- Try it -
From the line containing "Identify the location of section-total-row: Total" to the last line of the listing, transcribe exactly and add nothing else; keep both ends and omit pictures.

─── Records for this task

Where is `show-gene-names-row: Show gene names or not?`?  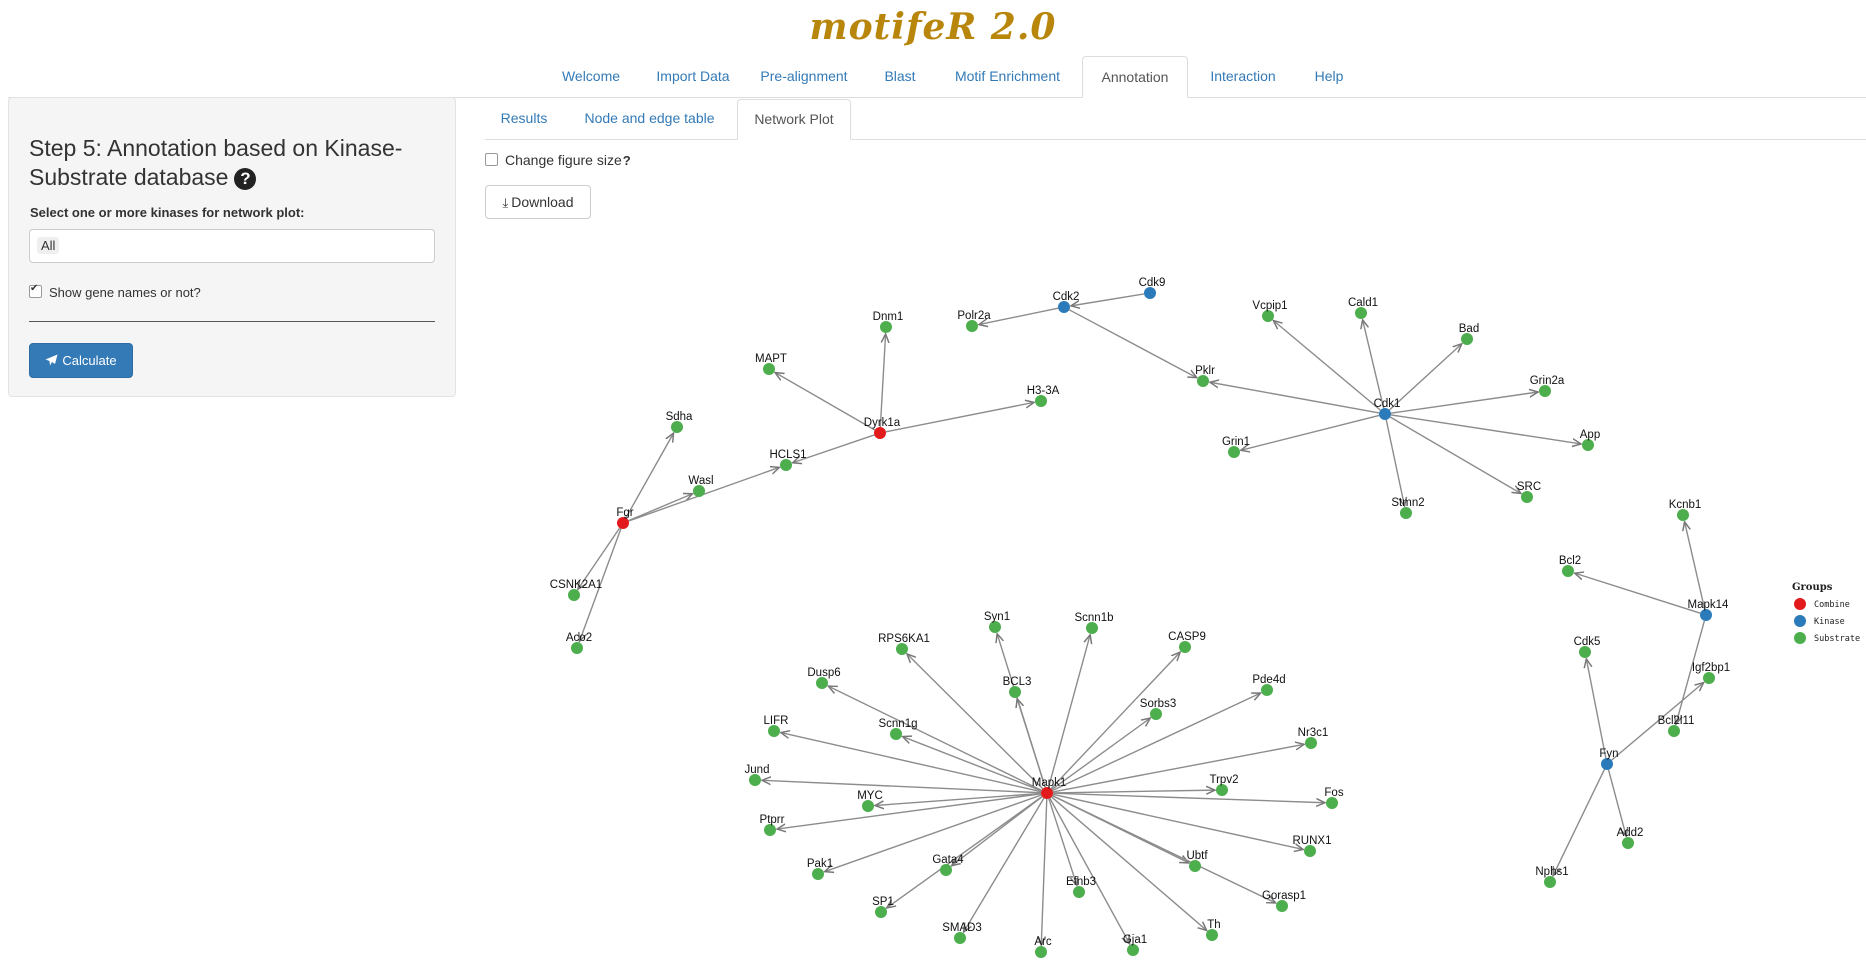
show-gene-names-row: Show gene names or not? is located at coordinates (115, 292).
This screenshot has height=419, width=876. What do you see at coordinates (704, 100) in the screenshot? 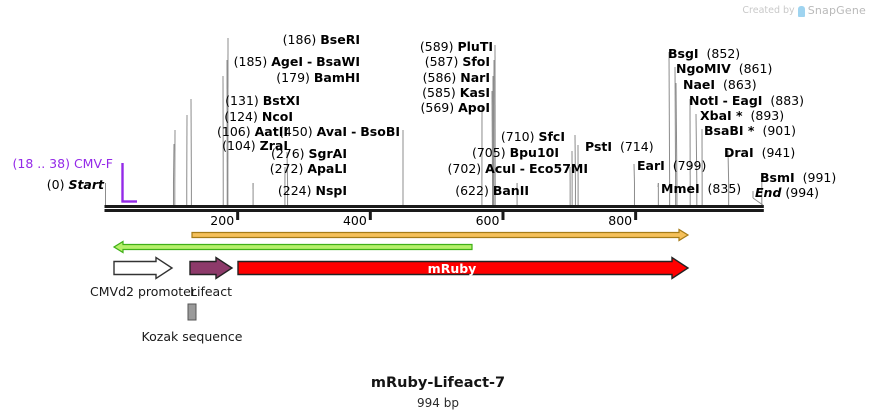
I see `enzyme-name: NotI` at bounding box center [704, 100].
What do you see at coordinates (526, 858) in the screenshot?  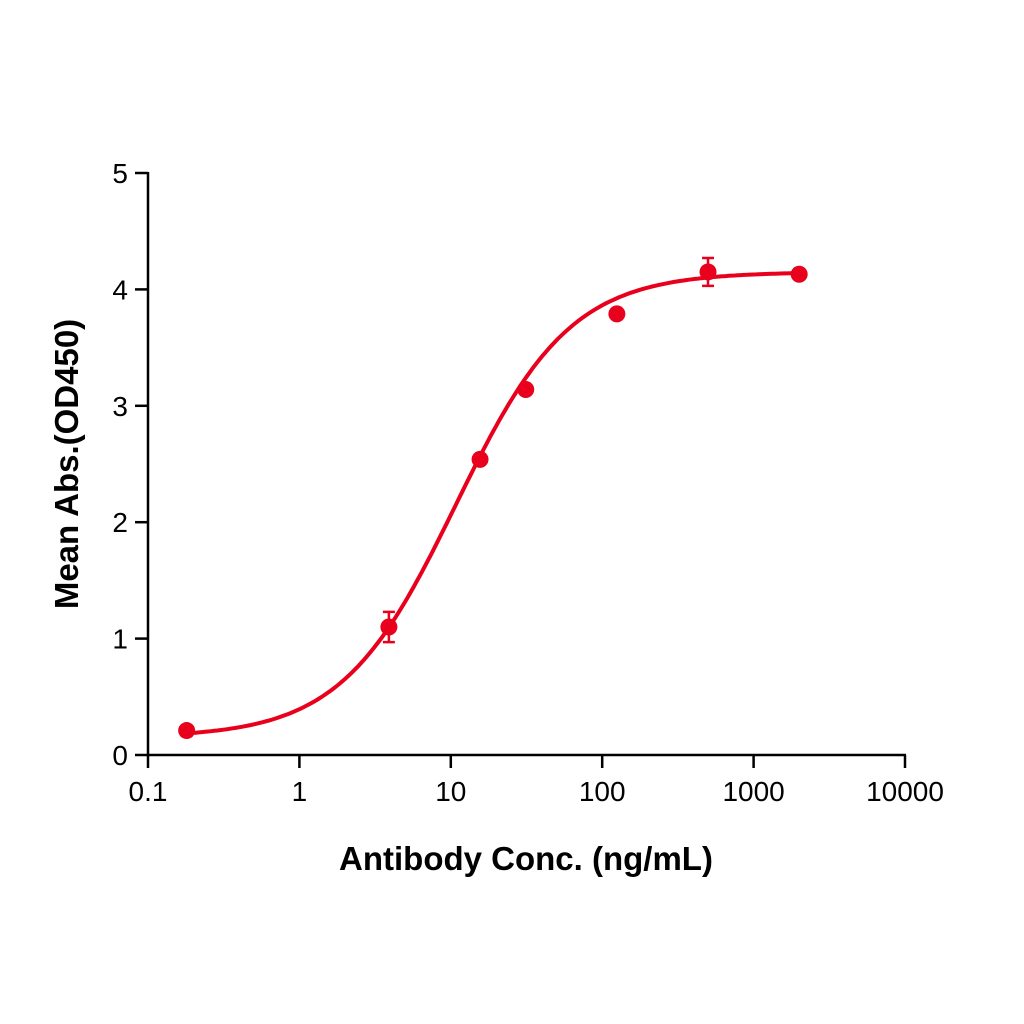 I see `x-axis-title: Antibody Conc. (ng/mL)` at bounding box center [526, 858].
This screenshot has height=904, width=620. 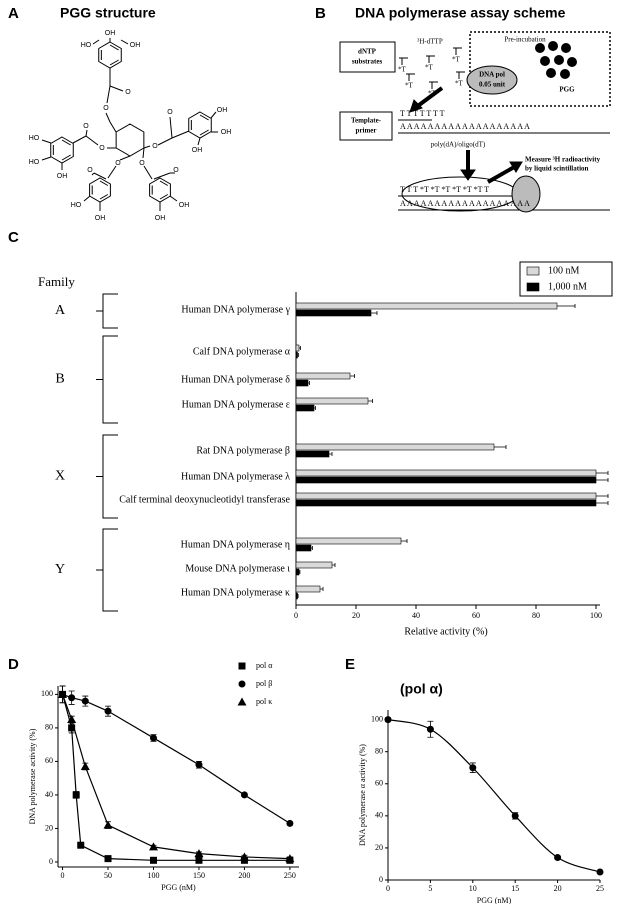 I want to click on enzyme-label: 0.05 unit, so click(x=492, y=85).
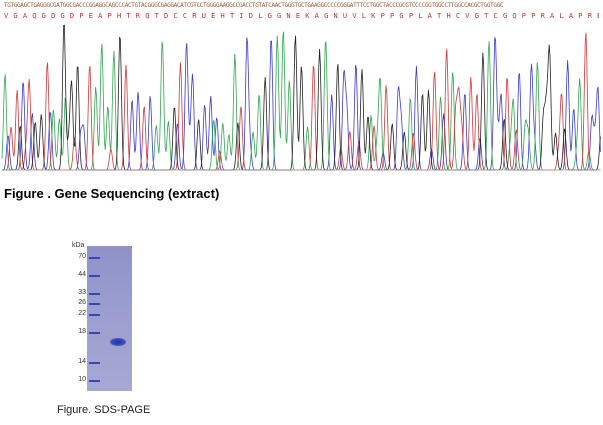  Describe the element at coordinates (112, 194) in the screenshot. I see `sequencing-caption: Figure . Gene Sequencing (extract)` at that location.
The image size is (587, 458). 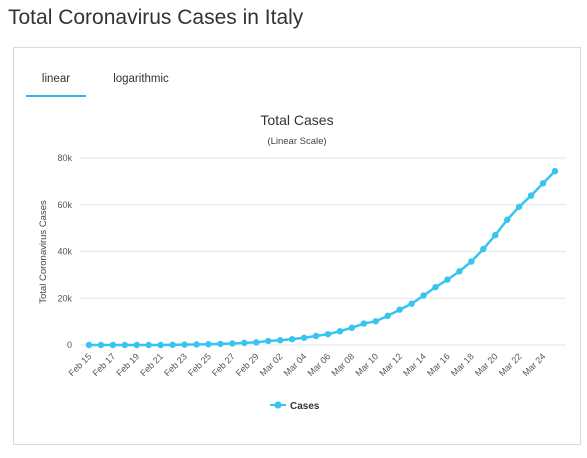 What do you see at coordinates (156, 18) in the screenshot?
I see `page-title: Total Coronavirus Cases in Italy` at bounding box center [156, 18].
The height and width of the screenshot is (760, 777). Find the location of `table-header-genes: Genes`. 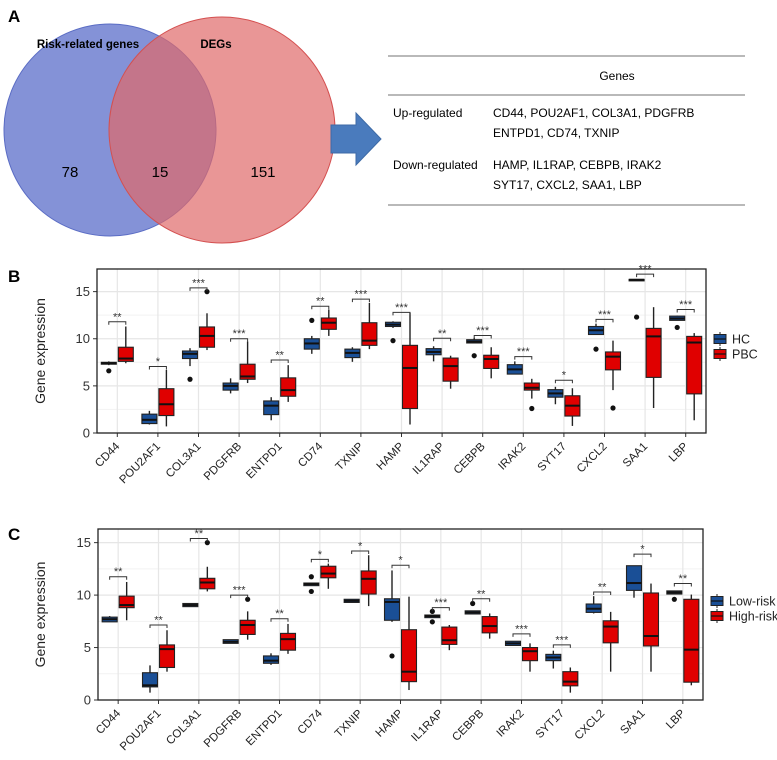

table-header-genes: Genes is located at coordinates (616, 76).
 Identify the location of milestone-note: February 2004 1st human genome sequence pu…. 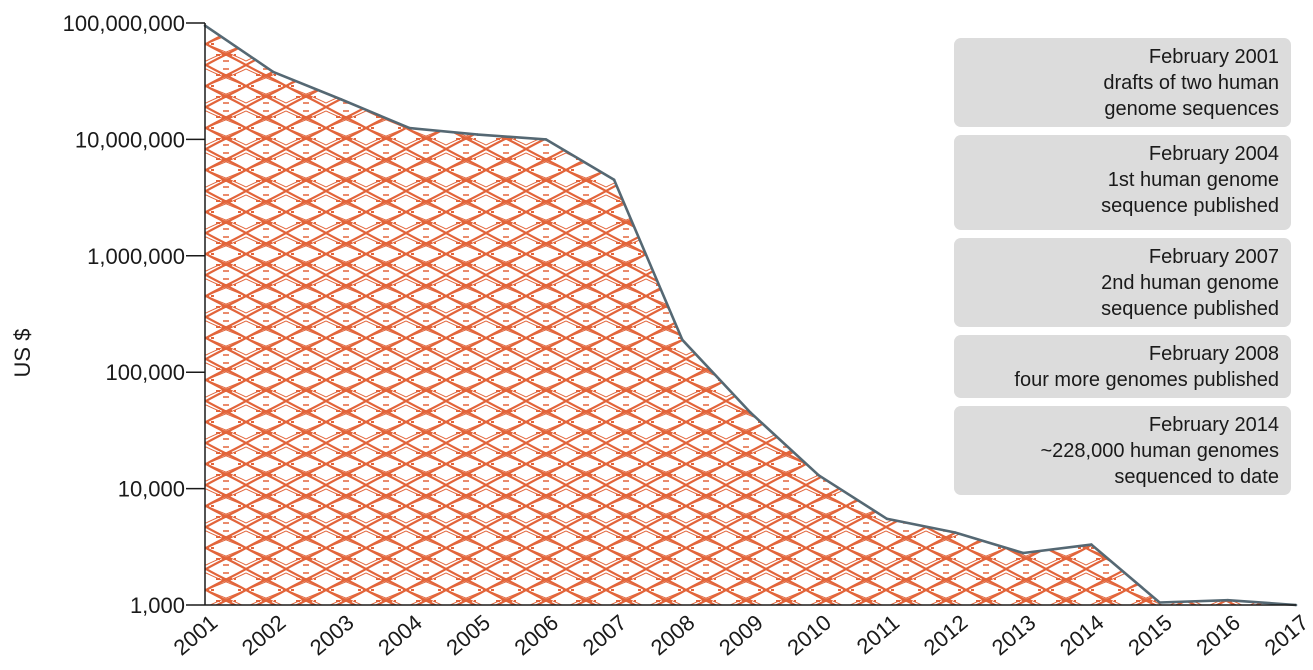
(1122, 182).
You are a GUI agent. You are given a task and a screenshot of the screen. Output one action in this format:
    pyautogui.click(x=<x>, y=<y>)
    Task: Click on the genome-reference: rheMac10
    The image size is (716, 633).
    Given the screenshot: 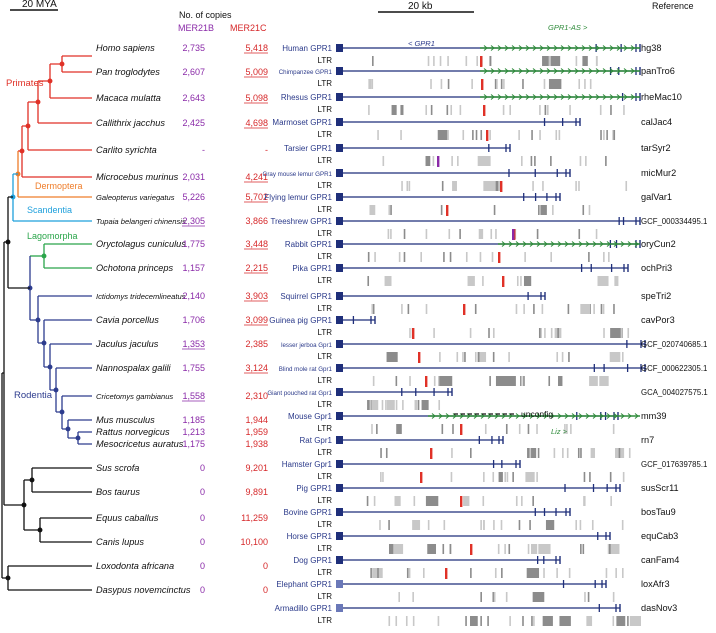 What is the action you would take?
    pyautogui.click(x=662, y=97)
    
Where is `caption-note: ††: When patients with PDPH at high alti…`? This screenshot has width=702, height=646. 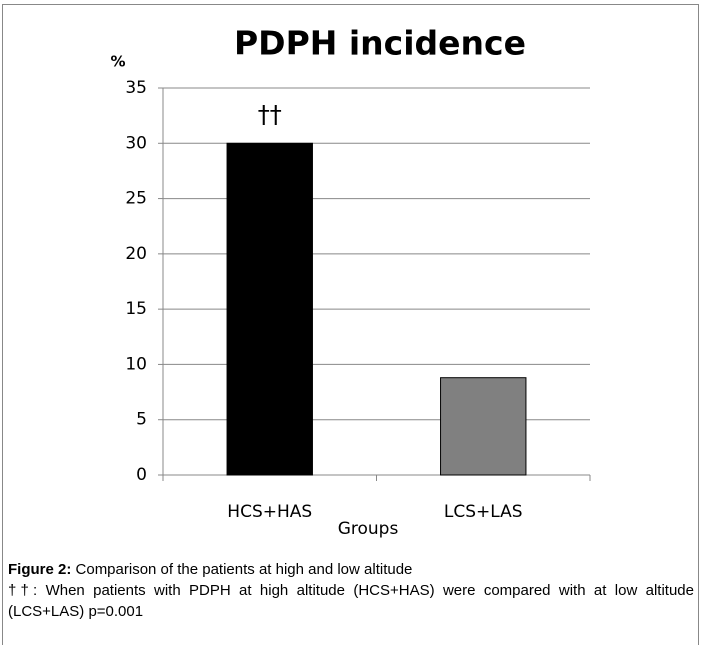 caption-note: ††: When patients with PDPH at high alti… is located at coordinates (351, 601).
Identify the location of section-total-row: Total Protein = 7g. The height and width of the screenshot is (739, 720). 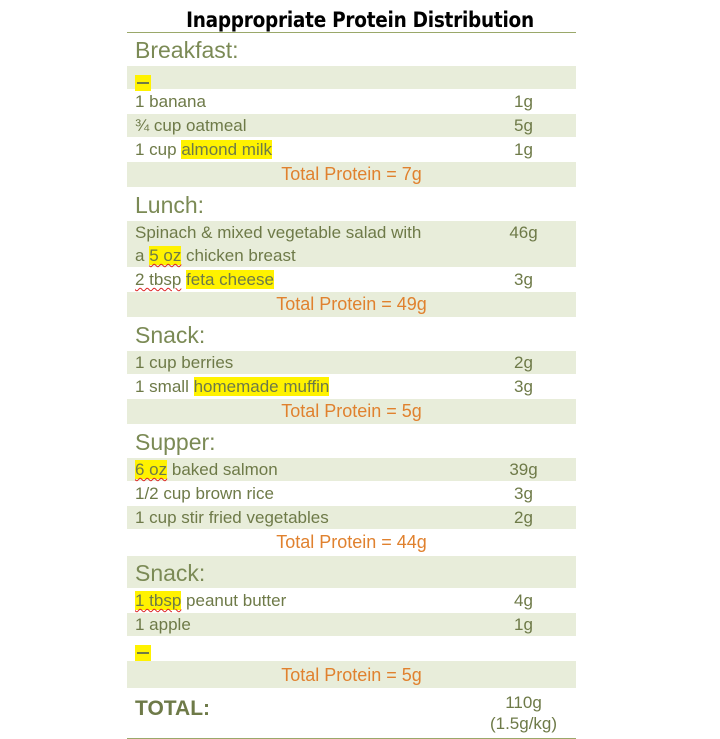
(352, 175).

──────

- Exercise response -
Identify the location of section-total-row: Total Protein = 7g. The height and width of the screenshot is (739, 720). 
(352, 175).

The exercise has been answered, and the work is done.